Here is my code:
# importing all of the libaries necessary
import PIL.ImageFile
from keras.preprocessing import image
from keras.models import Sequential
from keras.layers import Conv2D, MaxPooling2D
from keras.layers import Dropout, Flatten, Dense
import tensorflow as tf
from keras import regularizers
from matplotlib import pyplot as plt
import numpy as np
import random
import os
PIL.ImageFile.LOAD_TRUNCATED_IMAGES = True
img_width, img_height = 512, 384
# All posible categories
categories = ["cardboard", "glass", "metal", "paper", "plastic"]
# This is the path to the dataset
train_data_dir = '/Users/lukasrois/ve/Train_Data'
test_data_dir = '/Users/lukasrois/ve/Test_Data'
classifier = Sequential()
# This is the learning rate of the model. It defines how fast the model learns.
opt = tf.keras.optimizers.Adam(lr=0.0001, clipnorm=2)
# This is the neural network!
#l2 0.001
classifier.add(Conv2D(128, (3, 3), input_shape=(128, 128, 3), activation='relu', kernel_regularizer=regularizers.l2(0.001)))

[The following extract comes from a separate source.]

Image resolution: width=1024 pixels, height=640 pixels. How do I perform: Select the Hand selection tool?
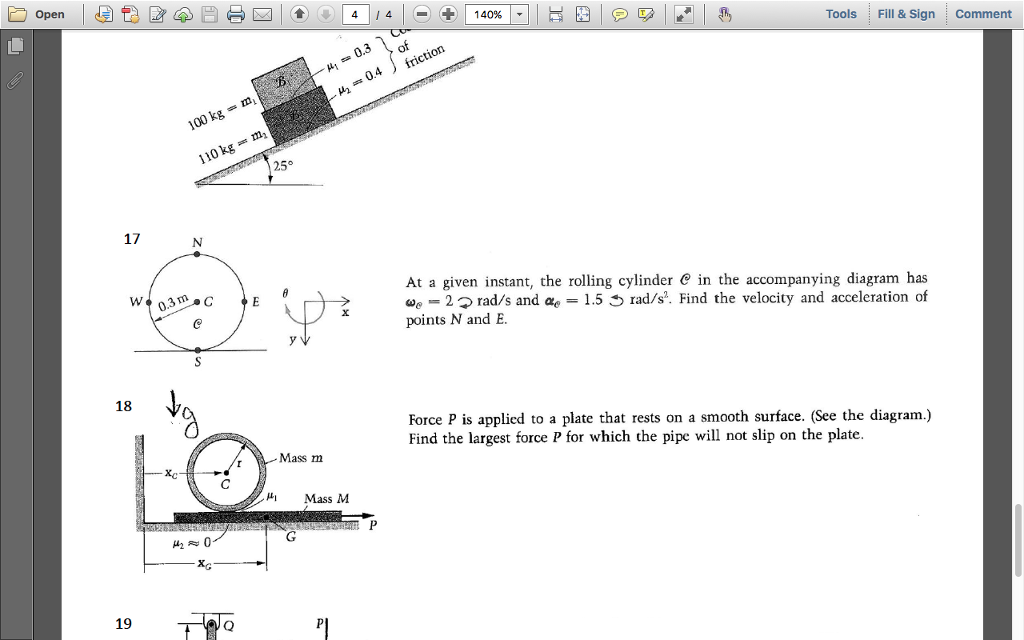point(725,14)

classifier.add(MaxPooling2D(pool_size=(2,2)))
classifier.add(Conv2D(64,(3,3),input_shape=(64,64,3), activation='relu', kernel_regularizer=regularizers.l2(0.001)))
classifier.add(MaxPooling2D(pool_size=(2,2)))
classifier.add(Conv2D(32,(3,3),input_shape = (32,32,3), activation= 'relu', kernel_regularizer=regularizers.l2(0.001)))
classifier.add(MaxPooling2D(pool_size=(2,2)))
classifier.add(Flatten())
classifier.add(Dropout(0.1))
classifier.add(Dense(1024, activation='relu', kernel_regularizer=regularizers.l2(0.001)))
classifier.add(Dense(5, activation='softmax'))
# The neural network needs to end in 5 possible options: cardboard, metal, glass, plastic, and paper
classifier.summary()
classifier.compile(optimizer=opt, loss='categorical_crossentropy', metrics=['accuracy'])
train_datagen = image.ImageDataGenerator(
rescale = 1./255,
rotation_range=90,
width_shift_range=0.2,
height_shift_range=0.2,
horizontal_flip=True,
vertical_flip=True,
brightness_range=[0.4,1.5]
)
test_datagen = image.ImageDataGenerator(rescale=1./255)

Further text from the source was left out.